FISIOTERAPIA

El masaje es una terapia conocida y practicada desde la antigüedad, es por lo tanto uno de los instrumentos terapéuticos más elementales y conocidos en la medicina de todos los tiempos.

La utilización de las manos en el Masaje revela el gesto terapéutico primordial de toda relación entre terapeuta y paciente. Aun hoy día, el mismo hecho de darse la mano al encontrarse dos personas recuerda la importancia de este primer contacto.

El Doctor Simeón Pressel (1905-1980) desarrolló este masaje terapéutico y lo practicó personalmente durante más de 40 años en una consulta médica con todos sus pacientes. En el masaje Pressel los movimientos, fricciones y demás maniobras se integran en una composición plástico – rítmica que se basa en los conocimientos del hombre ampliados por la Antroposofía.

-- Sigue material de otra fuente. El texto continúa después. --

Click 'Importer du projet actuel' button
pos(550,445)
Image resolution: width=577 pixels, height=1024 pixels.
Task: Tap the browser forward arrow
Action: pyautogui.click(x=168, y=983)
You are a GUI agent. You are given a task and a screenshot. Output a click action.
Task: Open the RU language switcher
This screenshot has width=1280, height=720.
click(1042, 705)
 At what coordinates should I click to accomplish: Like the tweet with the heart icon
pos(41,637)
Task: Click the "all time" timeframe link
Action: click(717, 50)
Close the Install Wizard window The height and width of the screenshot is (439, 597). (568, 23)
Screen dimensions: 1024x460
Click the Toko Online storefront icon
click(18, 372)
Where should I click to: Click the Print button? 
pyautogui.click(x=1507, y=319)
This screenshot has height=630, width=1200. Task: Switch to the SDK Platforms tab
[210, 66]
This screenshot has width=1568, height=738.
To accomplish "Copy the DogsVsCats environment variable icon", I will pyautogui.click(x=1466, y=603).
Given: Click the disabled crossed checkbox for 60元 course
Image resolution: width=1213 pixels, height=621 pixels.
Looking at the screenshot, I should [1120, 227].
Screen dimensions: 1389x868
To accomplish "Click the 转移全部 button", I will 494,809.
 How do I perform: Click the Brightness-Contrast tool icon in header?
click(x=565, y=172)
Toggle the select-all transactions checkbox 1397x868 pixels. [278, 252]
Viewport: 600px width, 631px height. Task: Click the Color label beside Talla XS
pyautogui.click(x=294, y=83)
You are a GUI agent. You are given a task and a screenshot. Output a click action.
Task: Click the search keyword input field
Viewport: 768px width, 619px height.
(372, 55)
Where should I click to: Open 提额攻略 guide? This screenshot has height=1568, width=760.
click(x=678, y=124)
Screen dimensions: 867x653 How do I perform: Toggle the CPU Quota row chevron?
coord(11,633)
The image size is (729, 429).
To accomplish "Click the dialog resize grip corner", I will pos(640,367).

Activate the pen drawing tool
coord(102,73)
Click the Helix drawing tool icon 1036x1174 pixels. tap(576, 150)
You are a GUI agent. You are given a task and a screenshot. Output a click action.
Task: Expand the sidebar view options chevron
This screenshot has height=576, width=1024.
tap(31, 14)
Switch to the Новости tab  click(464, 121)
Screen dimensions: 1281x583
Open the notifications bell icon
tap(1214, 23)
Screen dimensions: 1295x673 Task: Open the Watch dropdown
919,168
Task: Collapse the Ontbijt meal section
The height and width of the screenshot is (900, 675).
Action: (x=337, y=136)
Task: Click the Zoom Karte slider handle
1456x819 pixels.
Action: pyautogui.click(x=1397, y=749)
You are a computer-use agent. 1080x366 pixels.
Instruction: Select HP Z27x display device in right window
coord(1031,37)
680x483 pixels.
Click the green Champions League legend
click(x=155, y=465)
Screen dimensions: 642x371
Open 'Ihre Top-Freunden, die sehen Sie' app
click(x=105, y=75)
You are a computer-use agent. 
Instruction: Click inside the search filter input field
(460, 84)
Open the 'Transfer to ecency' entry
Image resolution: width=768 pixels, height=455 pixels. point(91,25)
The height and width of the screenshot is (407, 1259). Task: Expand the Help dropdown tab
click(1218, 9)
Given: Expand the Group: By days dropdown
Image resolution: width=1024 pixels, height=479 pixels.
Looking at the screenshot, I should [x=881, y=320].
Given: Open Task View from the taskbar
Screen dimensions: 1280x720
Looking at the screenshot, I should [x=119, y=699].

Su objetivo terapéutico principal, más allá del efecto local, es la activación y el fortalecimiento de las funciones del sistema rítmico, fuente primordial de las fuerzas sanadoras del organismo humano. Este objetivo se logra por la alternancia entre el masaje de brazos/espalda (de carácter más fluido y rítmico) y el masaje de piernas/ zona lumbar (de carácter más modelado y preciso).


El Masaje Pressel es una medida terapéutica complementaria tanto al tratamiento médico-farmacológico como a otras terapias como la psicoterapia, fisioterapia, etc. El masaje Pressel origina un fortalecimiento y activación de las fuerzas curativas propias del organismo; este proceso curativo surge de la musculatura y se extiende al resto de los órganos y sistemas. Las patologías que hoy predominan, artrosis, infarto, cáncer, diabetes, están relacionadas con endurecimientos, bloqueos funcionales, falta de fluidez y movilidad. También en el ámbito psicológico o anímico los pacientes se encuentran pesados, resignados, bajos de ánimo y con pocas perspectivas para el futuro (depresión, ansiedad). Esta tendencia progresiva al endurecimiento del organismo humano se concretiza especialmente en la musculatura del cuerpo que se endurece e impide el fluir de las corrientes vitales. Una musculatura caliente, suelta, libre de dolor, elástica y con buen riego sanguíneo es la base para la salud y la sanación de todas las regiones orgánicas y también para la recuperación de una vida anímica saludable (alegría de vivir).